2023-01-26 13:25:02 +00:00 · 2023-01-26 13:25:02 +00:00 · 324bb00cb1
commit 324bb00cb1
parent b63d15ccdb 8604a799aa
1 changed files with 44 additions and 0 deletions
--- a/doc/source/admin/troubleshooting.rst
+++ b/doc/source/admin/troubleshooting.rst
@ -1100,3 +1100,47 @@ of other variables, you may be able to leverage the `RAID <raid>`_
 configuration interface to delete volumes/disks, and recreate them. This may
 have the same effect as a clean disk, however that too is RAID controller
 dependent behavior.
+
+I'm in "clean failed" state, what do I do?
+==========================================
+
+There is only one way to exit the ``clean failed`` state. But before we visit
+the answer as to **how**, we need to stress the importance of attempting to
+understand **why** cleaning failed. On the simple side of things, this may be
+as simple as a DHCP failure, but on a complex side of things, it could be that
+a cleaning action failed against the underlying hardware, possibly due to
+a hardware failure.
+
+As such, we encourage everyone to attempt to understand **why** before exiting
+the ``clean failed`` state, because you could potentially make things worse
+for yourself. For example if firmware updates were being performed, you may
+need to perform a rollback operation against the physical server, depending on
+what, and how the firmware was being updated. Unfortunately this also borders
+the territory of "no simple answer".
+
+This can be counter balanced with sometimes there is a transient networking
+failure and a DHCP address was not obtained. An example of this would be
+suggested by the ``last_error`` field indicating something about "Timeout
+reached while cleaning the node", however we recommend following several
+basic troubleshooting steps:
+
+* Consult the ``last_error`` field on the node, utilizing the
+  ``baremetal node show <uuid>`` command.
+* If the version of ironic supports the feature, consult the node history
+  log, ``baremetal node history list`` and
+  ``baremetal node history get <uuid>``.
+* Consult the acutal console screen of the physical machine. *If* the ramdisk
+  booted, you will generally want to investigate the controller logs and see
+  if an uploaded agent log is being stored on the conductor responsible for
+  the baremetal node. Consult `Retrieving logs from the deploy ramdisk`_.
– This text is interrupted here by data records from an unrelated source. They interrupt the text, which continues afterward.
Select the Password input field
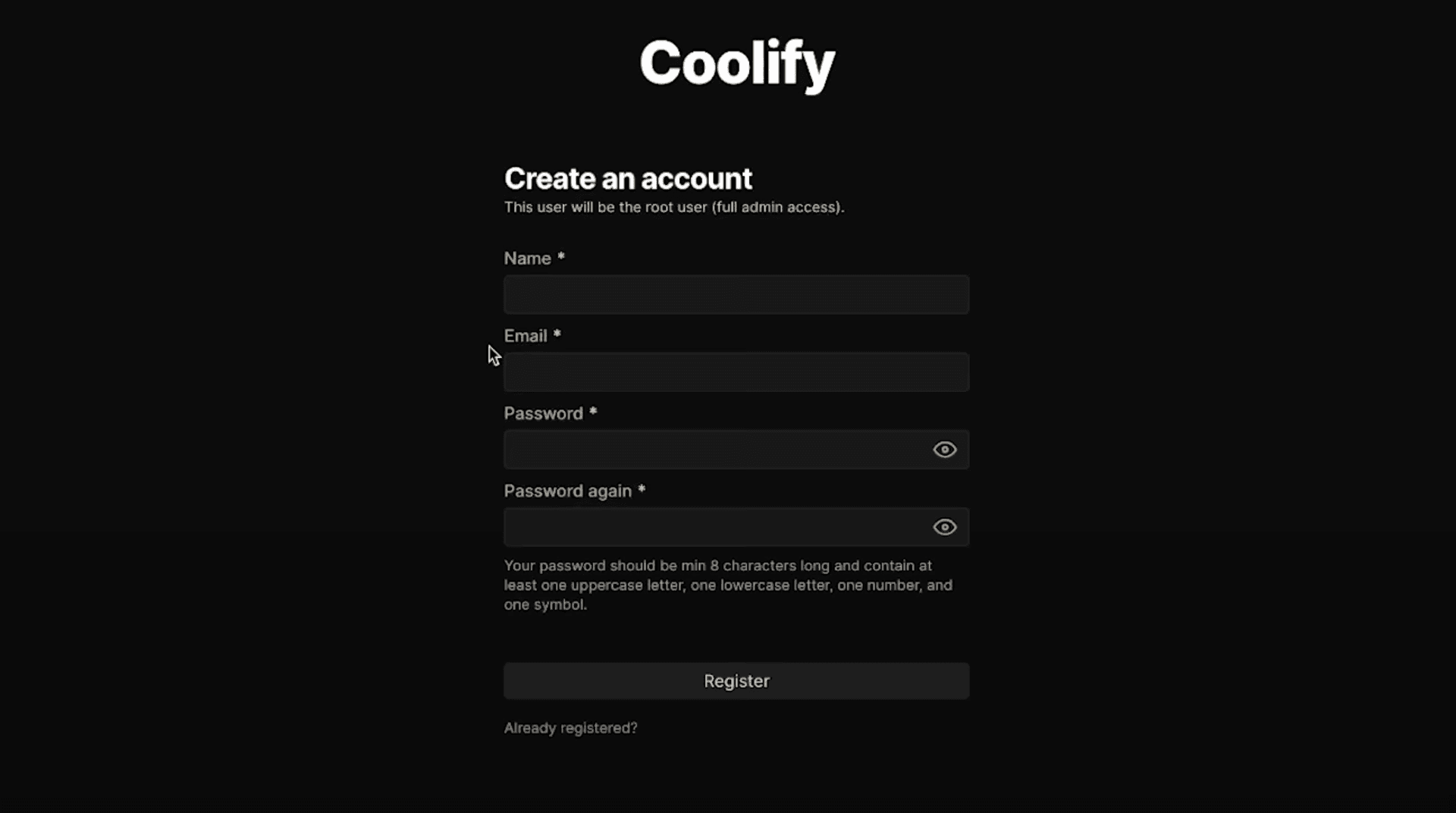The image size is (1456, 813). 713,449
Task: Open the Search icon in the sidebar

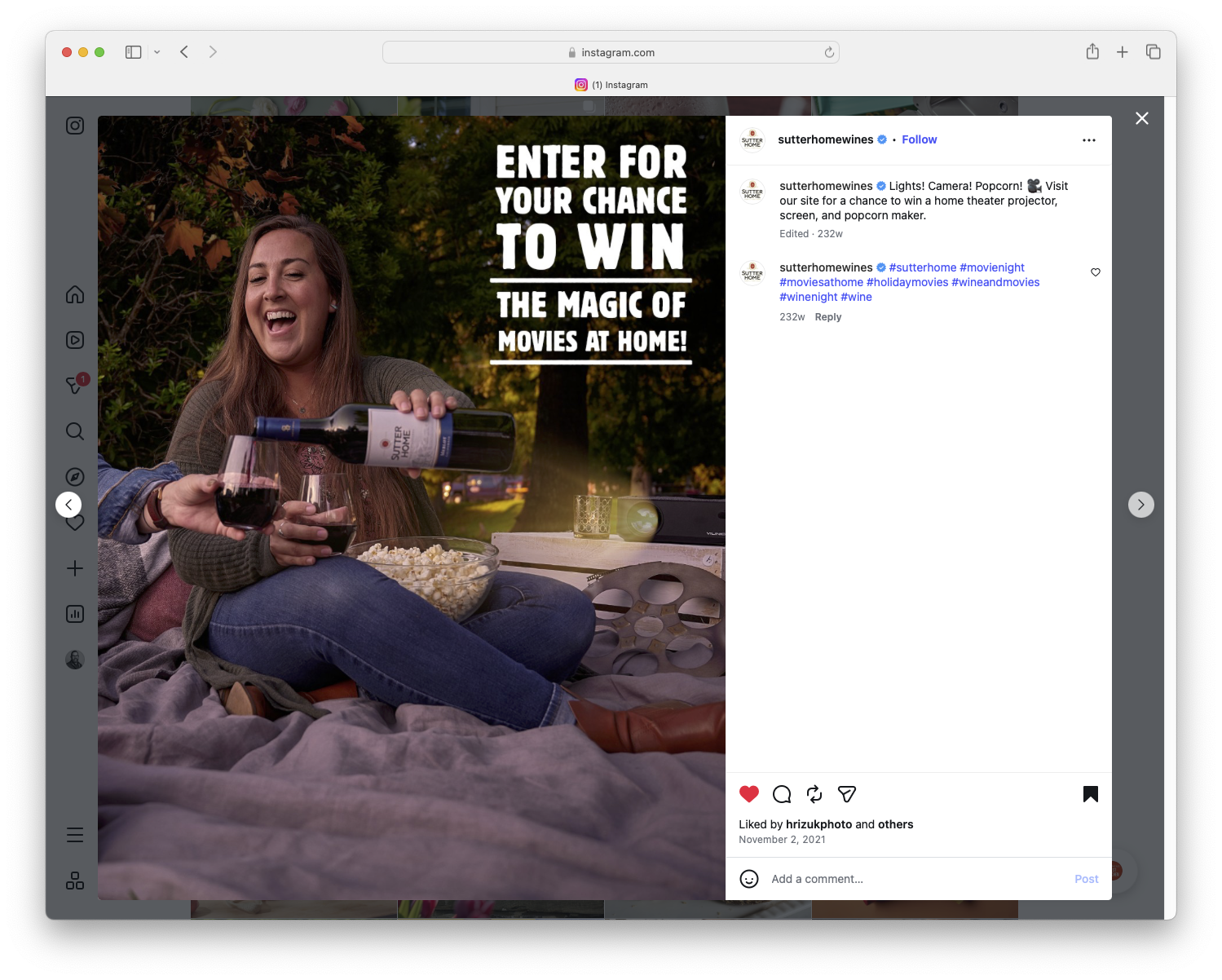Action: [75, 431]
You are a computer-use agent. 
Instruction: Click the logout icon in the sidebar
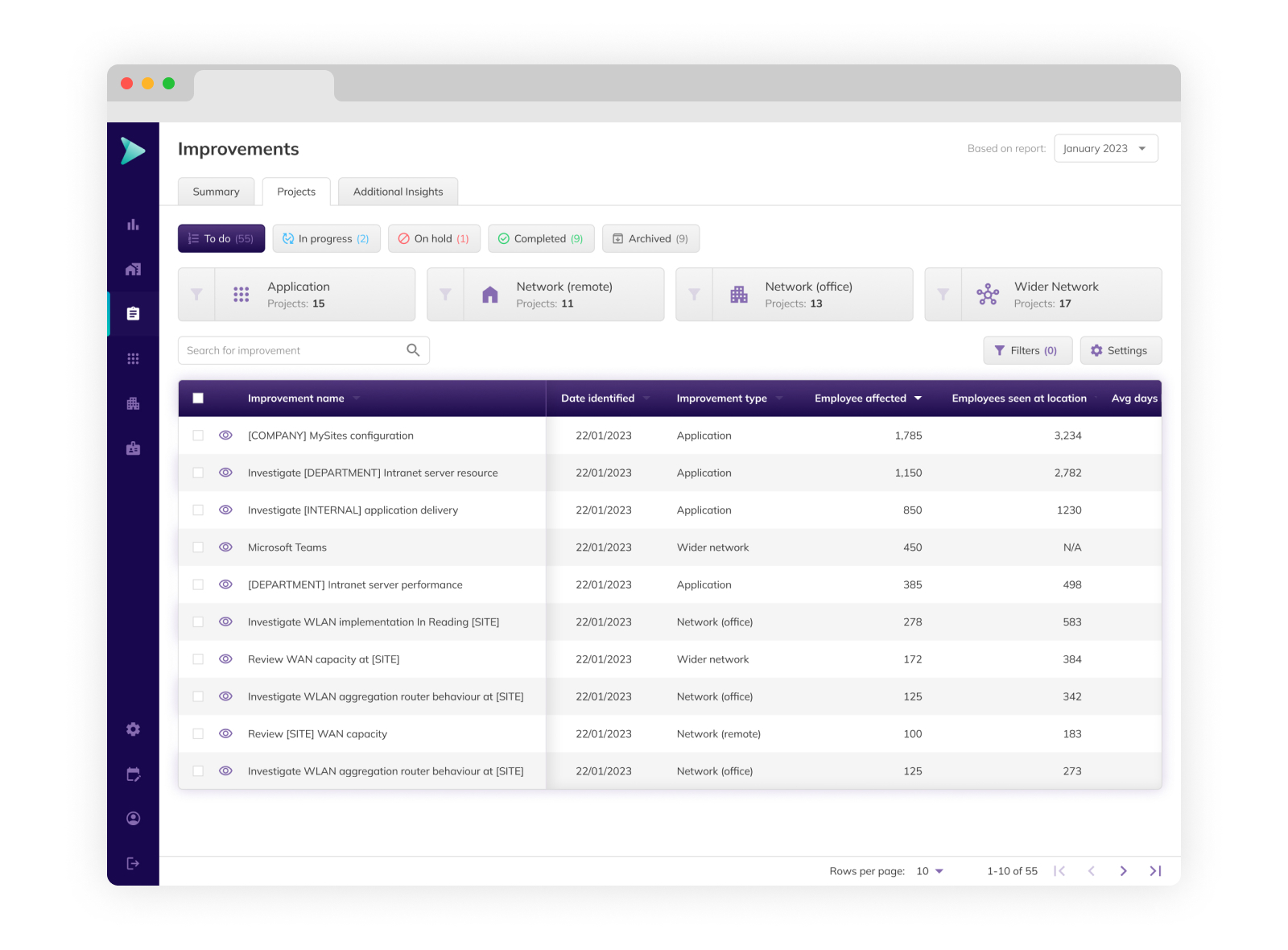click(x=133, y=863)
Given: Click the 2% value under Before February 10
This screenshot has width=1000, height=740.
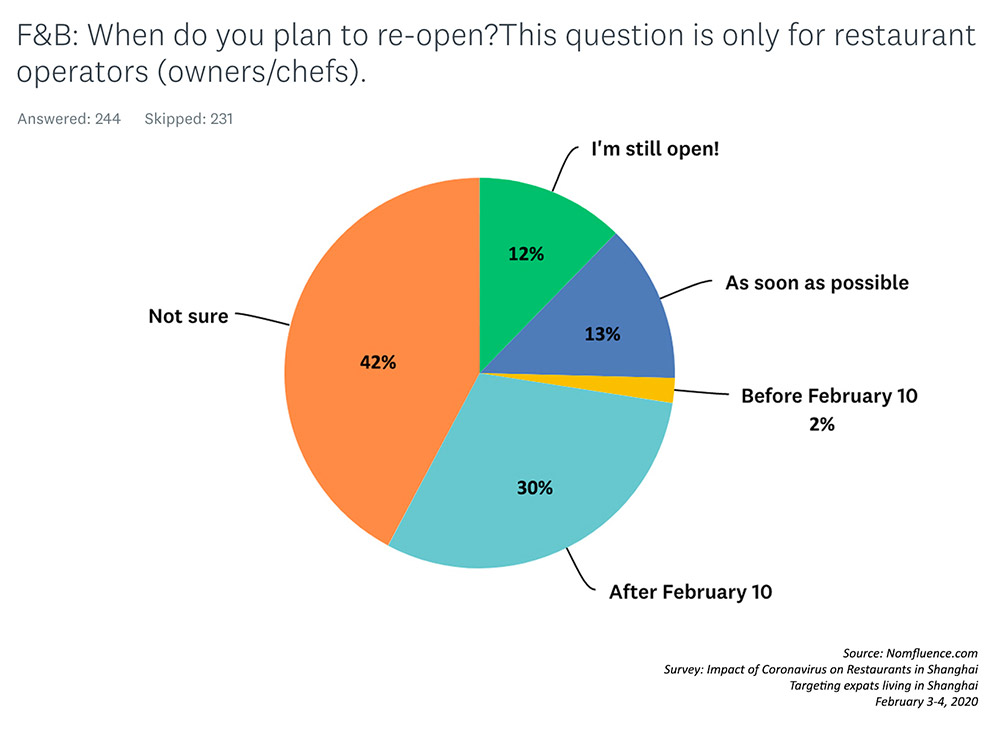Looking at the screenshot, I should (820, 424).
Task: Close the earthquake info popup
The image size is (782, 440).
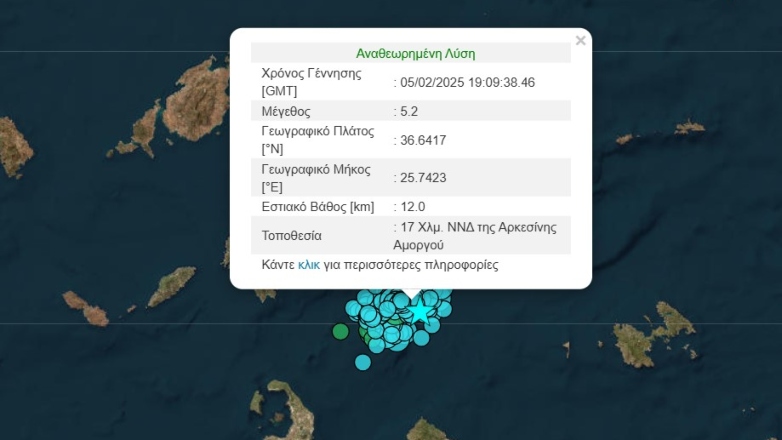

+  If the node did not boot for some reason, you can typically just retry
+  at this point and move on.
+
+How to get out of the state, once you've understood **why** you reached it
+in the first place, is to utilize the ``baremetal node manage <node_id>``
+command. This returns the node to ``manageable`` state, from where you can
+retry "cleaning" through automated cleaning with the ``provide`` command,
+or manual cleaning with ``clean`` command. or the next appropriate action
+in the workflow process you are attempting to follow, which may be
+ultimately be decommissioning the node because it could have failed and is
+being removed or replaced.